Las cuatro estaciones sonaron juntas por primera vez el 19 de mayo de 1970, en el concierto del Teatro Regina que RCA editó como Piazzolla en el Regina — para esa fecha la guitarra ya era de Cacho Tirao. Piazzolla estaba entonces en el momento de mayor definición de su lenguaje: había encontrado una síntesis entre el tango tradicional y las técnicas compositivas contemporáneas.

Si Verano quema y empuja, Otoño reflexiona. No es tristeza exactamente: es esa calidad especial que tiene la luz de marzo en Buenos Aires, cuando el año todavía no terminó pero ya empezó a doblar la esquina.

La música de la transición 02

Otoño porteño abre de manera más recogida que Verano. Hay una densidad inicial que se va cargando de tensión, como si la música necesitara tiempo para encontrar su temperatura exacta. El tema principal tiene esa cualidad que el tango conoce mejor que cualquier otro género: la sensación de que algo hermoso está terminando y que eso no es del todo malo.

La estructura juega con los contrastes entre secciones más lentas y aceleraciones repentinas, como si el otoño mismo no pudiera decidir si quedarse o irse. El bandoneón dialoga con el piano en pasajes que recuerdan la tradición del tango de salón, pero siempre desde la perspectiva armónica que Piazzolla había desarrollado: más compleja, más disonante, más consciente de la tensión como material expresivo.

Es una pieza que respira mejor en formatos de cámara, donde cada instrumento puede desplegar su conversación sin competir con el volumen.

Versiones y repercusiones 03

Como parte del ciclo, Otoño porteño se benefició de la misma adopción global que sus compañeras. El compositor ruso Leonid Desyatnikov arregló entre 1996 y 1998 las cuatro estaciones para violín solista y orquesta de cuerdas, por encargo de Gidon Kremer, insertando citas de Vivaldi con las estaciones invertidas entre hemisferios.

Ese arreglo —grabado por Kremer y la Kremerata Baltica en Eight Seasons (Nonesuch, 2000)— amplió su circulación en el circuito de música clásica, especialmente en Europa.

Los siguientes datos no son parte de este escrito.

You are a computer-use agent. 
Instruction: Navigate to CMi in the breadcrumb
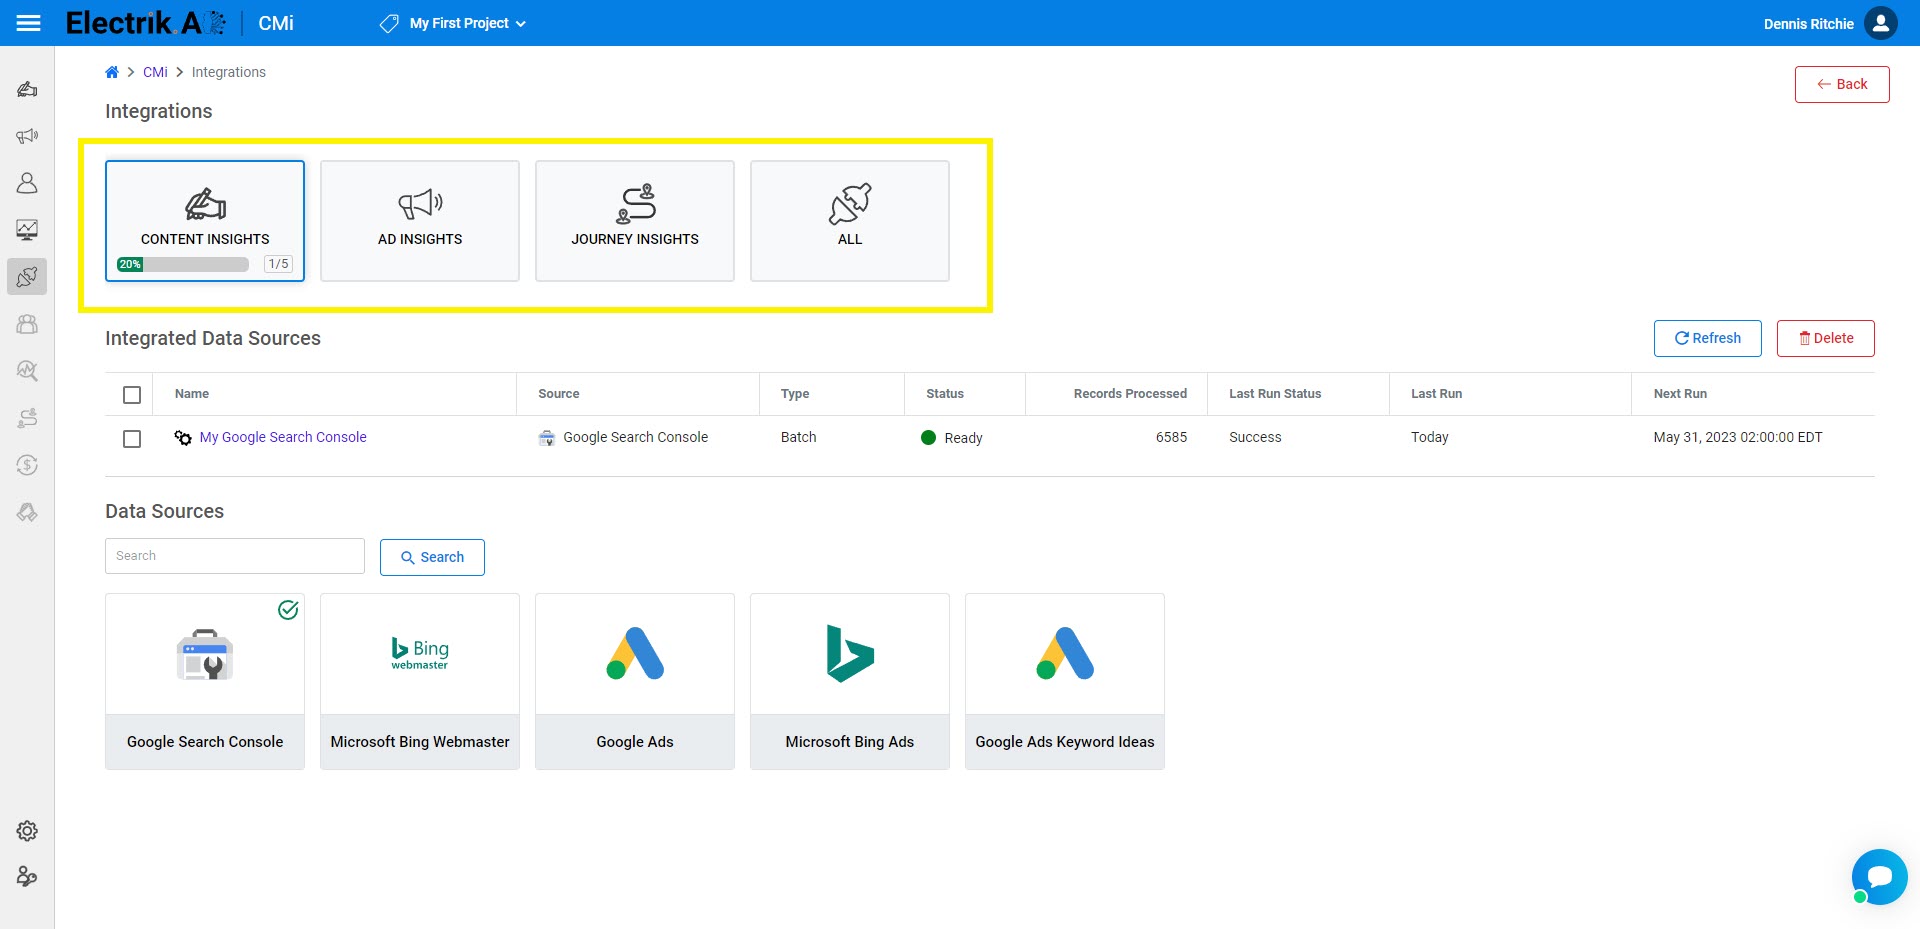[155, 71]
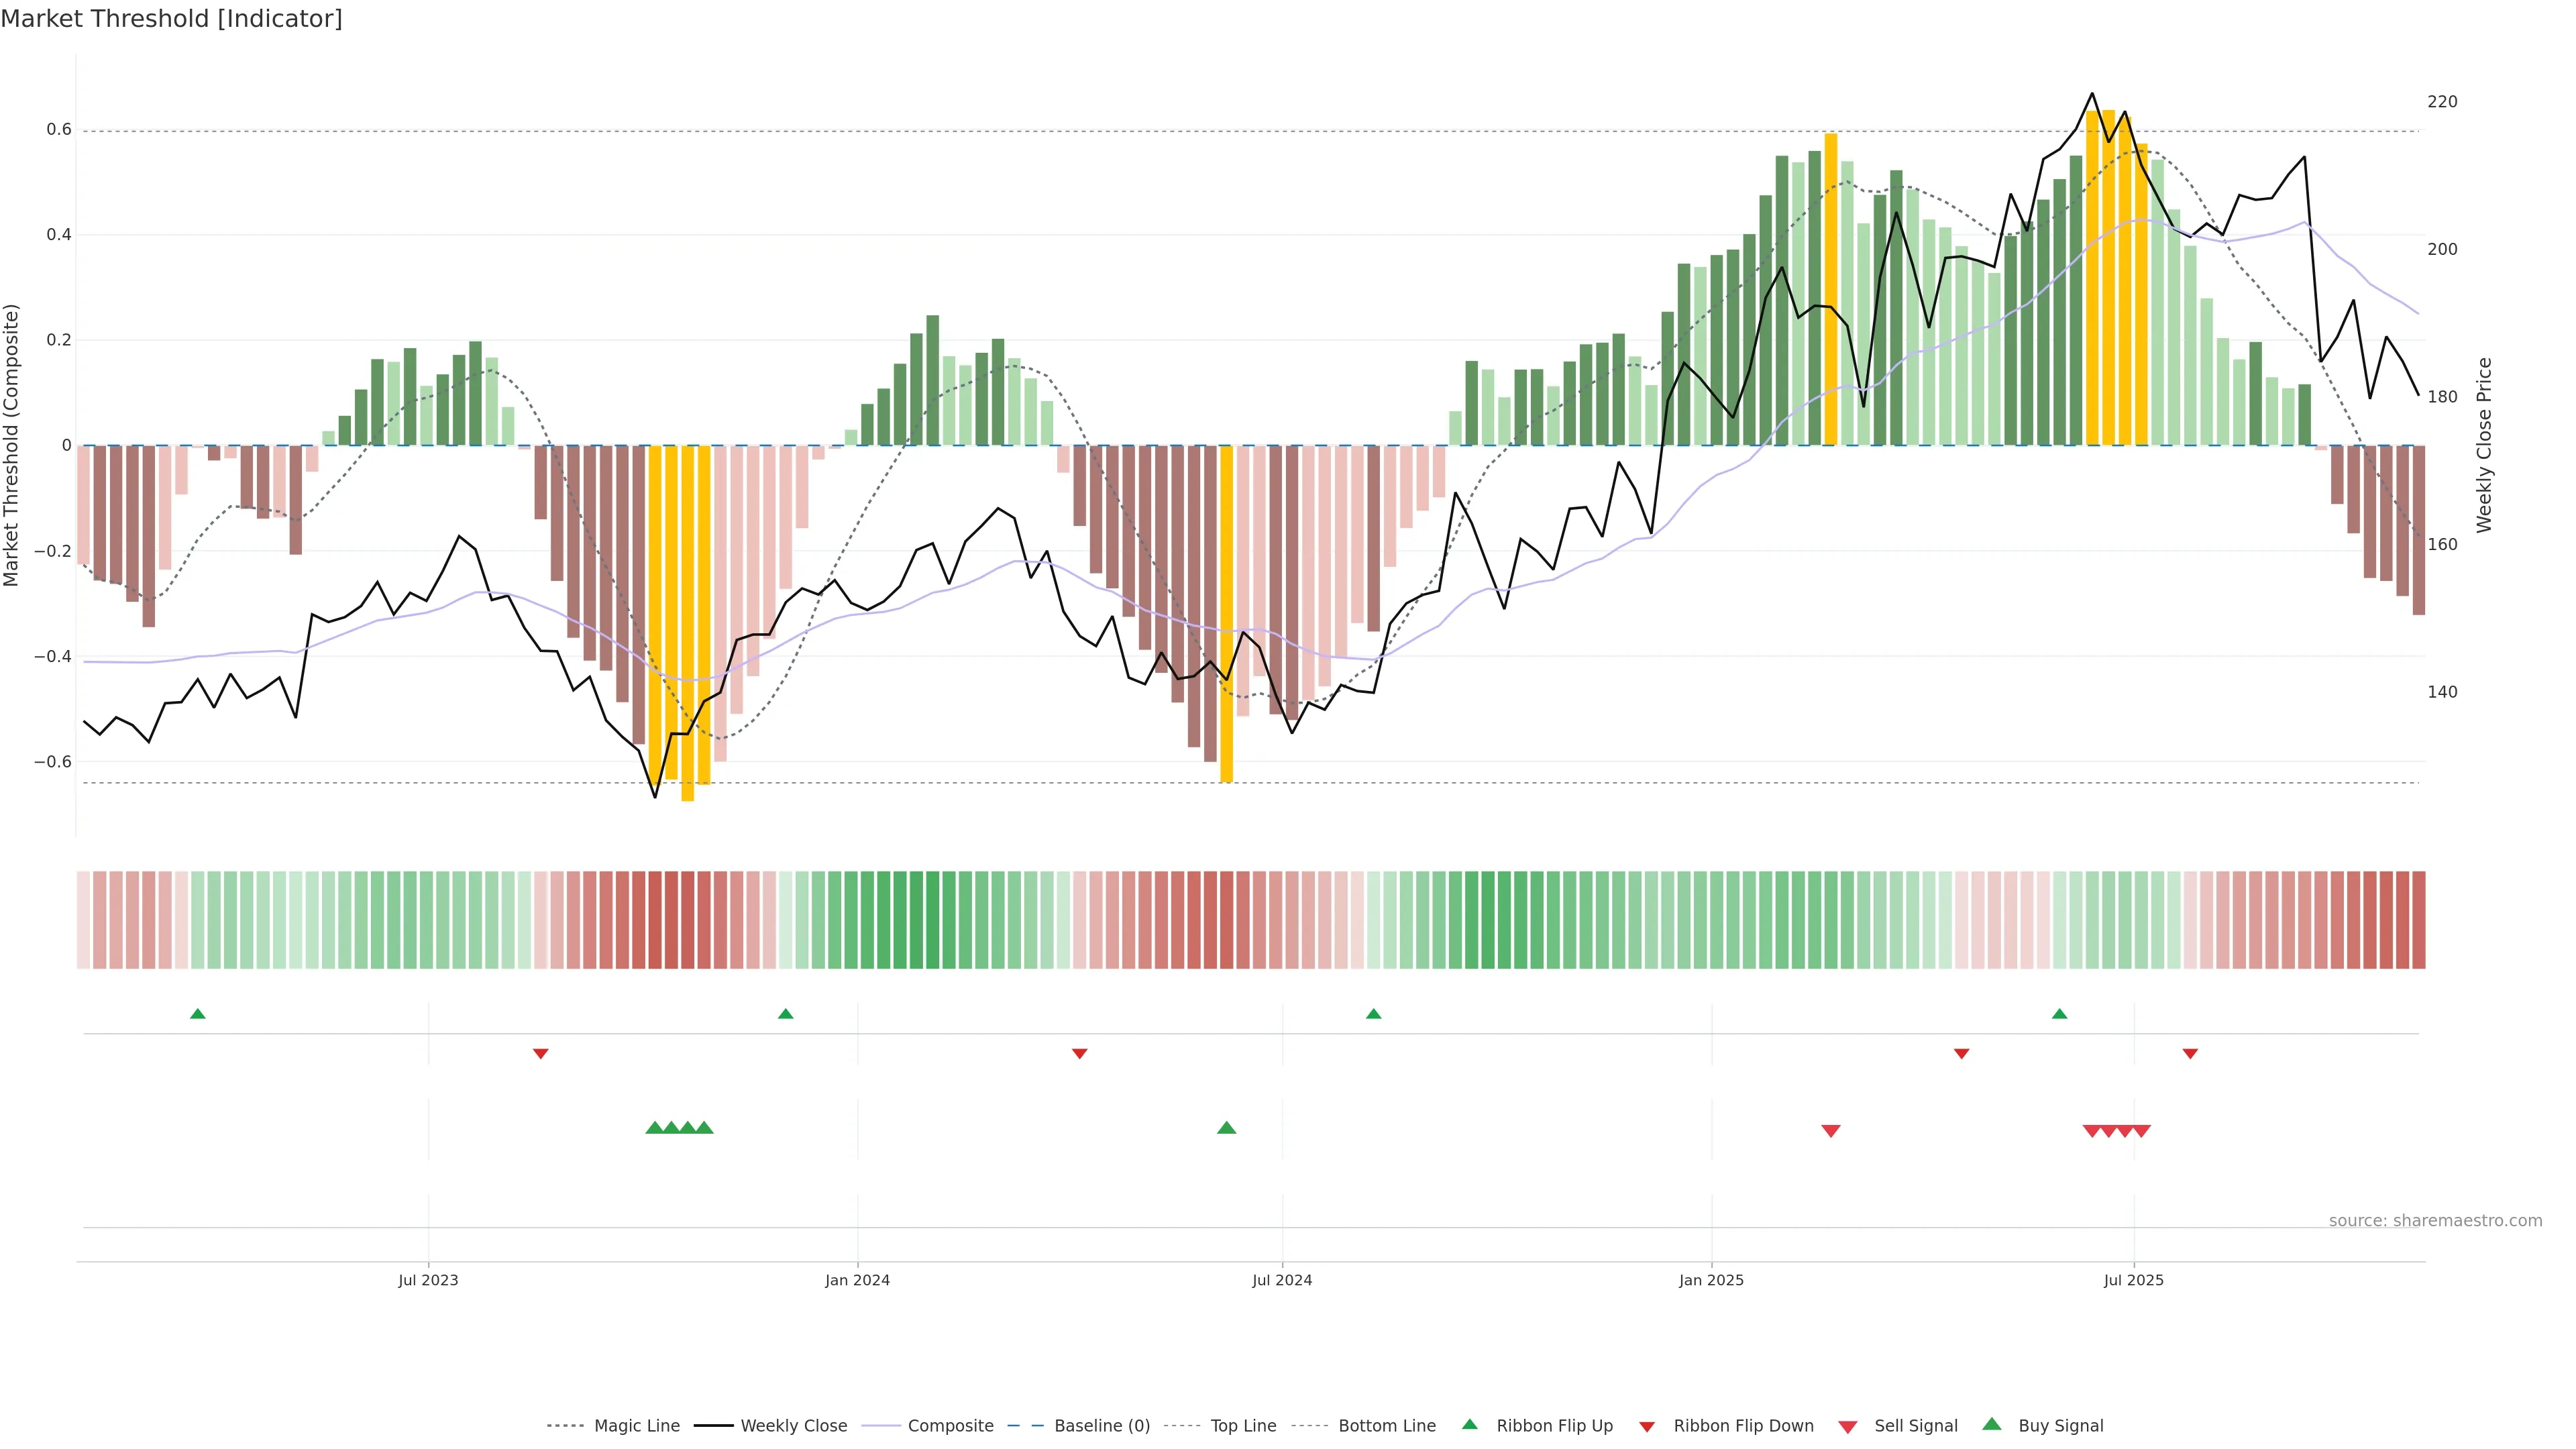Click the Ribbon Flip Up marker before Jan 2024

(785, 1014)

Es hoy una pieza frecuente en los programas de música de cámara y en los recitales de bandoneonistas de todo el mundo.

De las cuatro estaciones, es quizás la que mejor soporta los arreglos para formatos íntimos: su carácter reflexivo se potencia en la cercanía, y su construcción menos dramática que Invierno o menos enérgica que Verano la convierte en una puerta de entrada ideal al universo piazzolliano.

El otoño como estado 04

Otoño porteño captura algo que va más allá de la mera descripción estacional. En el contexto de la obra de Piazzolla, representa un momento de madurez compositiva donde la evocación del clima urbano se convierte en el pretexto para una exploración más profunda de los estados emocionales que el tango puede contener. La pieza no ilustra el otoño: lo habita.

No describe la melancolía: la construye desde adentro, con los recursos específicos del bandoneón, del piano, de la guitarra eléctrica que el quinteto de aquellos años incorporaba al conjunto. Tomar la nostalgia como punto de partida pero no como punto de llegada: esa es la operación central del nuevo tango de Piazzolla, y pocas piezas la muestran mejor.